0508_mms

Having purchased McMillan Shakespeare (ASX: MMS) shares at $7.25 after Kevin Rudd’s comments, we’ve written extensively about the investment case (see here, here and here). Since then, we have also written about our expectations that changes to novated leasing are unlikely to feature in the coming budget. The market doesn’t seem to share our view, with the share price of McMillan Shakespeare reflecting material risk to the downside.

We currently believe, however, that the market may not be fully appreciating material risk to the upside.

In 2013, McMillan Shakespeare entered the United Kingdom through a joint venture with Visper Asset Finance and also through the purchase of CLM Fleet Management. Like Australia, the car leasing market in the United Kingdom is relatively mature. But there are two structural changes that are expected to occur and which could provide material tailwinds for the company.

The first comes from the Basel III regulations, which will impose higher capital and liquidity charges on European banks. As a result of these changes, many investment banks are exiting the leasing space, yet still want to provide funding for independent leasing operators. This is great news for companies like McMillan Shakespeare, as the exit will present a sizeable gap in what is a relatively mature market, while the cost of borrowing in the UK is considerably lower than Australia.

The second tailwind are the potential changes to the novated leasing market. In the UK, novated leases are not portable between employers. This means that when an employee with a novated lease resigns, the employer will be responsible for the asset. In Australia, novated leases are portable when employees switch employers. Should the UK adopt the Australian model, MMS is well placed through experience to replicate its domestic success.

Management have indicated that they believe the United Kingdom business could be just as big as Australia’s. While this is a long-term goal, it would certainly help fill the void left by any adverse changes to the novated leasing scheme in Australia, if that were to transpire.

This post was contributed by a representative of Montgomery Investment Management Pty Limited (AFSL No. 354564) and may contain general financial advice that is prepared without taking into account your personal objectives, financial circumstances or needs. Because of this, before acting on any of the information provided, you should always consider its appropriateness in light of your personal objectives, financial circumstances and needs.

5 thoughts on "Lease Peace"

  1. Hi Roger,
    I am a fan of MMS and a shareholder, but I am feeling the pain at the moment. There is a lot of contradictory stuff out there on the extent to which the Remserv affair will affect future revenues. Like Jiantan, I am very interested in your thoughts. Also do you have an idea when the UK operations will start to make a real difference to the earnings?

  2. Hi Roger / Ben,

    Do you have any thoughts on the latest news of Remserv being temporarily banned from giving quotes for novated car leases to Queensland government employees?

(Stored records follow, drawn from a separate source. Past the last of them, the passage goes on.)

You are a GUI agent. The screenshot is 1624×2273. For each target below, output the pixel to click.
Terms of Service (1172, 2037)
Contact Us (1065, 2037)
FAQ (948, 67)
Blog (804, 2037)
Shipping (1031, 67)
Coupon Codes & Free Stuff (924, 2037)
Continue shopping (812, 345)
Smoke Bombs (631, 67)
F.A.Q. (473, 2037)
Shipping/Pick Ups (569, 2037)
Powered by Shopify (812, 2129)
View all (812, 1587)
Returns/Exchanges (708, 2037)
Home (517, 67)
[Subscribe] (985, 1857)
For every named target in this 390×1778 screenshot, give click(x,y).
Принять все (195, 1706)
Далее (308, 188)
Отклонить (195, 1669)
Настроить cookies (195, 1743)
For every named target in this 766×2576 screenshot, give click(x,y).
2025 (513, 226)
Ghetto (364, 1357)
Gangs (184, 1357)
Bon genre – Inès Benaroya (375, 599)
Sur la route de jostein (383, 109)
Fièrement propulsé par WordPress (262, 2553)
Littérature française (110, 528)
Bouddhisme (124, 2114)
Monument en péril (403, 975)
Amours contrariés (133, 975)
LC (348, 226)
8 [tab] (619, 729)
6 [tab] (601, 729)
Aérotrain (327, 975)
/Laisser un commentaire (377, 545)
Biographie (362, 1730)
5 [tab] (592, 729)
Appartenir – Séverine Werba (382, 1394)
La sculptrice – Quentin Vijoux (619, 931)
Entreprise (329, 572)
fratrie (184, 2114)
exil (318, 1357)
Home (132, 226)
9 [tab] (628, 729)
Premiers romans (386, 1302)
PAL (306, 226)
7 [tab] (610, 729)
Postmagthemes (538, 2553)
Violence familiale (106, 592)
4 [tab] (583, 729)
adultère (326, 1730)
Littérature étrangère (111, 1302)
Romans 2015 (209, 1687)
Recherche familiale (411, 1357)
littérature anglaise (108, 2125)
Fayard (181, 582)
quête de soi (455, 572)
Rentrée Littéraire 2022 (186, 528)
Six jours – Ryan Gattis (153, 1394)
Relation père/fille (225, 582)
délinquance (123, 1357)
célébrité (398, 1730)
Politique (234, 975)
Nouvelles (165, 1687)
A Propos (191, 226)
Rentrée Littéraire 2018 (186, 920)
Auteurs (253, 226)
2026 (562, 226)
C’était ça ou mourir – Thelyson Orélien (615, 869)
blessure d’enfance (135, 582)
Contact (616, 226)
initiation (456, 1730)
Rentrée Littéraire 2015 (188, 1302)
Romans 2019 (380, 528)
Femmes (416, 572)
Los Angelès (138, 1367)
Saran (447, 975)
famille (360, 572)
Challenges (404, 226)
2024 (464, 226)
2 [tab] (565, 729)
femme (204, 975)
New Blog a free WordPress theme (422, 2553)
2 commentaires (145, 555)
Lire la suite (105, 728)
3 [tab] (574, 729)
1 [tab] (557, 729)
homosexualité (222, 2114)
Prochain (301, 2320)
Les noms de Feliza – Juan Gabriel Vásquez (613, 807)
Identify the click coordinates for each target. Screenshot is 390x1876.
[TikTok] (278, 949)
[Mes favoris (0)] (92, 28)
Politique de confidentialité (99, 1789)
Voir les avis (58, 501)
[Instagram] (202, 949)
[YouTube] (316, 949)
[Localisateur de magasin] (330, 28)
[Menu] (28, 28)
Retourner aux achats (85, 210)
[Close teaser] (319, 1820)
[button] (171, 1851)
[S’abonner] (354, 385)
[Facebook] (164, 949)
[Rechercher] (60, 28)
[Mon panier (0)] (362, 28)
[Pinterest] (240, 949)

  3. The market once valued MMS at more than $18. The question in my mind is whether there is a permanent legacy of the FBT debacle, which is that the market will now factor in the possibility of future legislative risk and the price will be discounted accordingly on perhaps a permanent basis. If this is the case, I am wondering if there is any way to objectively quantify what this discount may amount to. There are all sorts of risks that all sorts of companies may face. Do these only become real in the minds of investors after something actually happens? That seems irrational. For example, Coca Cola carries the risk that the government may someday pass legislation limiting the amount of sugar allowed in soft drinks. Woolworths may someday be subjected to the challenge of a grassroots political campaign against vertical integration and duopolies. If there is a material effect of these possible challenges, then presumably they are already reflected in the share price. MMS is no more susceptible to legislative risk than it was before the Labor FBT affair. It could be argued that it is less susceptible because of the backlash against that suggestion and the damage that was done. So all that has changed, it could be argued, is that it now occurs to investors that some such thing may happen, when in the past it did not. It would seem that there are only two possible conclusions: (1) investors were irrational in the past in that they did not factor into the share price the real legislative risk, or (2) the current discounting of the MMS share price is a temporary aberration and the price will return to pre – FBT scare prices in due course. Being a shareholder, and admirer of the company, I hope for the latter.

  4. Perhaps the market would like to see some concrete proof that the current FBT structure is safe (at least for the short-medium term).

    Assuming no surprises in the Budget, the market may have confidence in MMS once more after Tuesday.